Hej,

Pomóżcie proszę bo już mam taki mętlik, że głowa boli - do rzeczy - posiadam D90 + Tokina 50-135/2,8 + Nikkor 35/1,8.
Robię zdjęcia przede wszystkim rodzinne (imprezy) + portrety. Niedawno urodziła mi się kolejna pociecha, w związku z tym aparat znowu pójdzie w ruch - niestety to czego mi prawie zawsze brakuje (zdjęcia w pomieszczeniach) to światło.

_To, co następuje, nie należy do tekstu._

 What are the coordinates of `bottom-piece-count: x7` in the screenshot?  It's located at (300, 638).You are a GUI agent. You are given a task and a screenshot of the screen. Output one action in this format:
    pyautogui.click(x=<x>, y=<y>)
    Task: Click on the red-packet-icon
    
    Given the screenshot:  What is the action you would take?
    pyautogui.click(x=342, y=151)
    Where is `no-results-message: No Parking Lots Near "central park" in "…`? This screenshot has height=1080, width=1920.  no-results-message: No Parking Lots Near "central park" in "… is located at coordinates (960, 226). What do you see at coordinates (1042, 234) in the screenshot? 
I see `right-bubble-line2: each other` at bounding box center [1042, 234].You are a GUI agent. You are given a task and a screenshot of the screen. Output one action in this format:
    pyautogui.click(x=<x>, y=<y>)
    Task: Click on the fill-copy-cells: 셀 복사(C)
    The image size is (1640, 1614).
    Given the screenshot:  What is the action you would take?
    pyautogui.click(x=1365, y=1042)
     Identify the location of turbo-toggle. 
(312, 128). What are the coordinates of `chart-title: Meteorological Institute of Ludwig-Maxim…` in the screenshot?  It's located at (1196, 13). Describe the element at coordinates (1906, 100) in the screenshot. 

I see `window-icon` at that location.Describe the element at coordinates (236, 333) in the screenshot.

Wykombinowałem, że pora rozstać się z D90 i kupić coś z bardziej użytecznym ISO - i teraz pytanie jak w tytule - zawsze z tyłu głowy miałem kuno FX (nawet używanego), ale odstrasza mnie koszt obiektywów. Zainteresowałem się wobec tego D7500, bo podobno bardzo dobrze sobie radzi w gorszym oświetleniu. Ale brnąc dalej w temat, pojawiła się wątpliwość, że może kupić w ogóle D7200 (nawet używany), a zaoszczędzoną różnicę dołożyć do jakiegoś dobrego obiektywu (pytanie tylko jakiego?? Sigma Art 85/1,4 ??).
Jakieś sugestie, opinie?
Czy D7500 ma faktycznie znacznie większą przewagę w gorszych warunkach oświetleniowych od D7200?
A może mimo wszystko np. używany D7500?